▸ **Task description**
For the data that follows, state how many lines hold the string "computer", giving the number by itself.

▸ **Data for processing**
>>>
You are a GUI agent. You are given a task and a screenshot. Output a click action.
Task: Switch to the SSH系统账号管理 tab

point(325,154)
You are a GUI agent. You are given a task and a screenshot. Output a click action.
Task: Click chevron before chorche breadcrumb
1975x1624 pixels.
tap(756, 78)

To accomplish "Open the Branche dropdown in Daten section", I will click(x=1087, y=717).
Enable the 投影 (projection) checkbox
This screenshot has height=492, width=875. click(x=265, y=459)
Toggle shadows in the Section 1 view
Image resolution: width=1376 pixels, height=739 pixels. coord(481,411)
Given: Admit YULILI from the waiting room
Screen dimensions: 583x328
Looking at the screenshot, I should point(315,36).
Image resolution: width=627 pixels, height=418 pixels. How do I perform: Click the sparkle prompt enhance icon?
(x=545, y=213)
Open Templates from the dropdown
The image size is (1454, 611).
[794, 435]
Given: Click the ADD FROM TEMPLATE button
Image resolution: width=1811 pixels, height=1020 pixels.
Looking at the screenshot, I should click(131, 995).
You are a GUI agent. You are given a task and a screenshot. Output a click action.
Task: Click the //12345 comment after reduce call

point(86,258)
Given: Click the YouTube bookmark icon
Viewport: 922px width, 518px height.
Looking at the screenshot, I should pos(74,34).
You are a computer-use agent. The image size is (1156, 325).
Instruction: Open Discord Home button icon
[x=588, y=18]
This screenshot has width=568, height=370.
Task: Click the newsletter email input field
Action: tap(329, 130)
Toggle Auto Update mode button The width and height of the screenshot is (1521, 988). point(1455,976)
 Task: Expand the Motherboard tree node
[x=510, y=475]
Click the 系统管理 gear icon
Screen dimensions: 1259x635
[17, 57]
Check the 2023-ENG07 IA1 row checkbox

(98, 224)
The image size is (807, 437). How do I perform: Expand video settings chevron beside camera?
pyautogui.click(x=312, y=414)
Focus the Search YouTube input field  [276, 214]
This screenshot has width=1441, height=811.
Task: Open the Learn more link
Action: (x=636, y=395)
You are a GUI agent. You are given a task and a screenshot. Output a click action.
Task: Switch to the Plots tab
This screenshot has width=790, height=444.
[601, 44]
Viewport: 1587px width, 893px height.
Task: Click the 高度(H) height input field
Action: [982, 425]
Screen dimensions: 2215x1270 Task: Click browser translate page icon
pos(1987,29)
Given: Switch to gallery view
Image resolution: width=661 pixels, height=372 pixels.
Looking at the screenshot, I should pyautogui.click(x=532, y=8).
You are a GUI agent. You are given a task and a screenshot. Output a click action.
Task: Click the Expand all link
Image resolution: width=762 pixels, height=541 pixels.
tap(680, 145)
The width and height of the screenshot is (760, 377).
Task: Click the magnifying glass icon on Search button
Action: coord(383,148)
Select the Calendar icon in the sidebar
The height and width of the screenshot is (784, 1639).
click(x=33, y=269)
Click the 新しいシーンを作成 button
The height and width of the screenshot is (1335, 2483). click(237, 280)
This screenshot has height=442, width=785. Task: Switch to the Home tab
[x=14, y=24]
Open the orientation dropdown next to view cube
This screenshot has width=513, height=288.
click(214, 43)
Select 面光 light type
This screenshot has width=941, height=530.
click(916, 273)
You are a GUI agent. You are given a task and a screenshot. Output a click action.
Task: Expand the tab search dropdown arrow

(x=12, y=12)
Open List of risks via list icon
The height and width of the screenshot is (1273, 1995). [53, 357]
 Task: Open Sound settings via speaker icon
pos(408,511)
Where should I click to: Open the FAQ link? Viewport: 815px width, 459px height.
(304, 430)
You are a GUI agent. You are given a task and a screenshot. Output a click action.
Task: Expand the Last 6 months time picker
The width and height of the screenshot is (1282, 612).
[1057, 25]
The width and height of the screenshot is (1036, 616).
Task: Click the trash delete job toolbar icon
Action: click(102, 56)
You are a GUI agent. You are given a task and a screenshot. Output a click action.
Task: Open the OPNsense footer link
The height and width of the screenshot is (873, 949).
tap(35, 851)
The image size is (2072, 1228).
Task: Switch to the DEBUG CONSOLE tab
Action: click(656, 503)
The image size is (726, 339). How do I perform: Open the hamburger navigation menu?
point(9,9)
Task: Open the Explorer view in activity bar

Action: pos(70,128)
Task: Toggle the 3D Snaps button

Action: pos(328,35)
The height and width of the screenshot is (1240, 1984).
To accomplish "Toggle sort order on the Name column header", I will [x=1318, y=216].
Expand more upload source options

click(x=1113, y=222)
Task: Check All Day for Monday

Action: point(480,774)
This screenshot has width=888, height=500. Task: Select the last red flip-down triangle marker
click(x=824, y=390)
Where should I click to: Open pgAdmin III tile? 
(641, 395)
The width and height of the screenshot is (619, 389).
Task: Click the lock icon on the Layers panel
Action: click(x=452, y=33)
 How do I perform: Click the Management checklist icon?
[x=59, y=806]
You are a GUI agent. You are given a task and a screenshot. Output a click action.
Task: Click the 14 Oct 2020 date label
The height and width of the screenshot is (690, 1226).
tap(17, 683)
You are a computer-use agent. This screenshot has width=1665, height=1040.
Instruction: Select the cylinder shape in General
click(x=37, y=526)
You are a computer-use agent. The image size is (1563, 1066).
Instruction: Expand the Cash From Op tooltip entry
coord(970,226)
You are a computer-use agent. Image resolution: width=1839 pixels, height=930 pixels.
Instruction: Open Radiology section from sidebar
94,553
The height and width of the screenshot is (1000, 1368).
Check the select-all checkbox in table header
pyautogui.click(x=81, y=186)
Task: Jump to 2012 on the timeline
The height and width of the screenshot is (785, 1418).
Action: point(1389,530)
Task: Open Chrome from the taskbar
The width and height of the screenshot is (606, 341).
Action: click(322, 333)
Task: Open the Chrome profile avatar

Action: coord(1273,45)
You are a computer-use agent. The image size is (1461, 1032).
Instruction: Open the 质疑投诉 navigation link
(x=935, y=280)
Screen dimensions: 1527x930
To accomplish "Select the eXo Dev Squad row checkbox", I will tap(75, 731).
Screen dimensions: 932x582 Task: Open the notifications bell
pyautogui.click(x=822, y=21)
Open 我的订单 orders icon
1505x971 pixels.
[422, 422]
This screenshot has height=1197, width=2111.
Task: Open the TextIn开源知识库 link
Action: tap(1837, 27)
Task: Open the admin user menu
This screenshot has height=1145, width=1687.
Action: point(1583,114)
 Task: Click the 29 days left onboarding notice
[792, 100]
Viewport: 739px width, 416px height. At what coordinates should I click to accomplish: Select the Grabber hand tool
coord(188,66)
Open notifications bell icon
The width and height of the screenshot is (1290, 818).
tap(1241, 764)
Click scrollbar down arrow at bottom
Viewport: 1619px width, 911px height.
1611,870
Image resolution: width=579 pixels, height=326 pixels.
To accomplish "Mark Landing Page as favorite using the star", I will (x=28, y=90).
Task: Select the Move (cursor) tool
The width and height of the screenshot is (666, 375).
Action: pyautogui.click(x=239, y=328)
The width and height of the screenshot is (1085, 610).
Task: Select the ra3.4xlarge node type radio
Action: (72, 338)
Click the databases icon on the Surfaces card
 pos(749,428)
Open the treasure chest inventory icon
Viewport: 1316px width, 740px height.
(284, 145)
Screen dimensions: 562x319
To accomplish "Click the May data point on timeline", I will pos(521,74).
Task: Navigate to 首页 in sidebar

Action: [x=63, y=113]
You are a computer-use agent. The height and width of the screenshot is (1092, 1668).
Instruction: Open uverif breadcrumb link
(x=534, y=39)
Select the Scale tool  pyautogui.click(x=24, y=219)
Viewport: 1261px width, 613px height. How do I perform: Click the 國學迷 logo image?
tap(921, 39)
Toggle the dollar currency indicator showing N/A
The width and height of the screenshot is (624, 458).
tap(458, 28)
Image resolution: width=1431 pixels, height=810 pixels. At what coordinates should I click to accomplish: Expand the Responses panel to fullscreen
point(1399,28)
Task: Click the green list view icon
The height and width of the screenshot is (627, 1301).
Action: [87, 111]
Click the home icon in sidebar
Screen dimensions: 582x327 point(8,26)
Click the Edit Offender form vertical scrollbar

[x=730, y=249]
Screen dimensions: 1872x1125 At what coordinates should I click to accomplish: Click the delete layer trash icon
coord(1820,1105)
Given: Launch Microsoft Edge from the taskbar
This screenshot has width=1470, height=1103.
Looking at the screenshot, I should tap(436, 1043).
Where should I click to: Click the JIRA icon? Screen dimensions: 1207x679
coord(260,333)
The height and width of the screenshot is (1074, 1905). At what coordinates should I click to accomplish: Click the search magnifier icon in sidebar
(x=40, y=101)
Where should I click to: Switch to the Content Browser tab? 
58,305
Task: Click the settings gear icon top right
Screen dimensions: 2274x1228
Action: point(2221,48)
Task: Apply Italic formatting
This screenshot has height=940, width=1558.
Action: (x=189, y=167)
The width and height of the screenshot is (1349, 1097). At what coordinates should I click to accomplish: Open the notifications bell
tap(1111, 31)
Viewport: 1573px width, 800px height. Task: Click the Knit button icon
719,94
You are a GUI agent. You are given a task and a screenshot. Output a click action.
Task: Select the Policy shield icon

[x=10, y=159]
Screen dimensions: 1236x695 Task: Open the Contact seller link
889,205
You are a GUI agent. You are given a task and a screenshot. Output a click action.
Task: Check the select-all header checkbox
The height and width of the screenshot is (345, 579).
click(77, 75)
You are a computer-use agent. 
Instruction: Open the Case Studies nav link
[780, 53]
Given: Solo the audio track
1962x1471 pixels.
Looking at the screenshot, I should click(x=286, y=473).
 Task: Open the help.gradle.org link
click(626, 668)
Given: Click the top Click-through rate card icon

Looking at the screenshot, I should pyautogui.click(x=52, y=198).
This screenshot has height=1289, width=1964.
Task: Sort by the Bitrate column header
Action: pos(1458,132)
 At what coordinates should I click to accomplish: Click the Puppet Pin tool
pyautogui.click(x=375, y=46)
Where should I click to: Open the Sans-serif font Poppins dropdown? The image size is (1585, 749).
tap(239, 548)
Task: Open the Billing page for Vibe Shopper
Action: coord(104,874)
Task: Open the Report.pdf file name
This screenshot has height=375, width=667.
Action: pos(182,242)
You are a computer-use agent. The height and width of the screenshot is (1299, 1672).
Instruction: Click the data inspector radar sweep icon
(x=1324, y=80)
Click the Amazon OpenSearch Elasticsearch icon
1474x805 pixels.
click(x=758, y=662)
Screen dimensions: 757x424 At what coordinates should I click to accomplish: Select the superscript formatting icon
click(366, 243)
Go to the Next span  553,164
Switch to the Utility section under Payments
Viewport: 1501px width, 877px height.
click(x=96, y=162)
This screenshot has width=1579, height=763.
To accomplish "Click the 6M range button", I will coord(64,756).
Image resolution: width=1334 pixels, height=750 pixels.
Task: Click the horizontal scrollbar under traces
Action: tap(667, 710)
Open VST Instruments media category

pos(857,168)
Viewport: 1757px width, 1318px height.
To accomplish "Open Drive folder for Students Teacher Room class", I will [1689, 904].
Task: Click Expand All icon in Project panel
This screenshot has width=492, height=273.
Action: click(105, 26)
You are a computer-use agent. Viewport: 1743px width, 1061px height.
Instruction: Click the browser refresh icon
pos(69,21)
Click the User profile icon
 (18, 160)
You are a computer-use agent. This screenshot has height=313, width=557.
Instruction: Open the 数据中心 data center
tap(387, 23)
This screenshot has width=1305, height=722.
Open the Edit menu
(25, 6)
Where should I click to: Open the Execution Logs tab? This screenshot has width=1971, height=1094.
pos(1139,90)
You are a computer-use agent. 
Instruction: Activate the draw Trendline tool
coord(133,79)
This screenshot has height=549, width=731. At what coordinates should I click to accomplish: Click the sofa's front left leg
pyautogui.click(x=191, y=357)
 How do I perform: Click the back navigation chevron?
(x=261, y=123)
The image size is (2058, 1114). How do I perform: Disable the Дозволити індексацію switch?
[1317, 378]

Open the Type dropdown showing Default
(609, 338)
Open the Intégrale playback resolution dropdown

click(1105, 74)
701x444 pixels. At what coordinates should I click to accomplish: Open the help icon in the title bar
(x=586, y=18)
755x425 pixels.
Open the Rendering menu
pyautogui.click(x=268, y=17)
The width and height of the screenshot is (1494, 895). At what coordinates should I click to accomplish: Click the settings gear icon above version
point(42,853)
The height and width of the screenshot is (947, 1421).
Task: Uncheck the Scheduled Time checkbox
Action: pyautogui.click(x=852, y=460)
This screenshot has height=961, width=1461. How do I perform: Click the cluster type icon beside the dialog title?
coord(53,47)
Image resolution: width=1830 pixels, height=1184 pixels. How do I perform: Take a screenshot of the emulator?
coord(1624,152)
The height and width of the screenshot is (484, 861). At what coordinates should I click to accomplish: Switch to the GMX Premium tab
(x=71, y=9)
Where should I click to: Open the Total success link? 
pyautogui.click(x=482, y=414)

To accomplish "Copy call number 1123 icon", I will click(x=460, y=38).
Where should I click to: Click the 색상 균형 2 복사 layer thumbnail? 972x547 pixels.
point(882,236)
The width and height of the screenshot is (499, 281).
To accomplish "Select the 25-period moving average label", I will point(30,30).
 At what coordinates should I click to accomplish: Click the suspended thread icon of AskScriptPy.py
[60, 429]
<<<
▸ **Response box**
11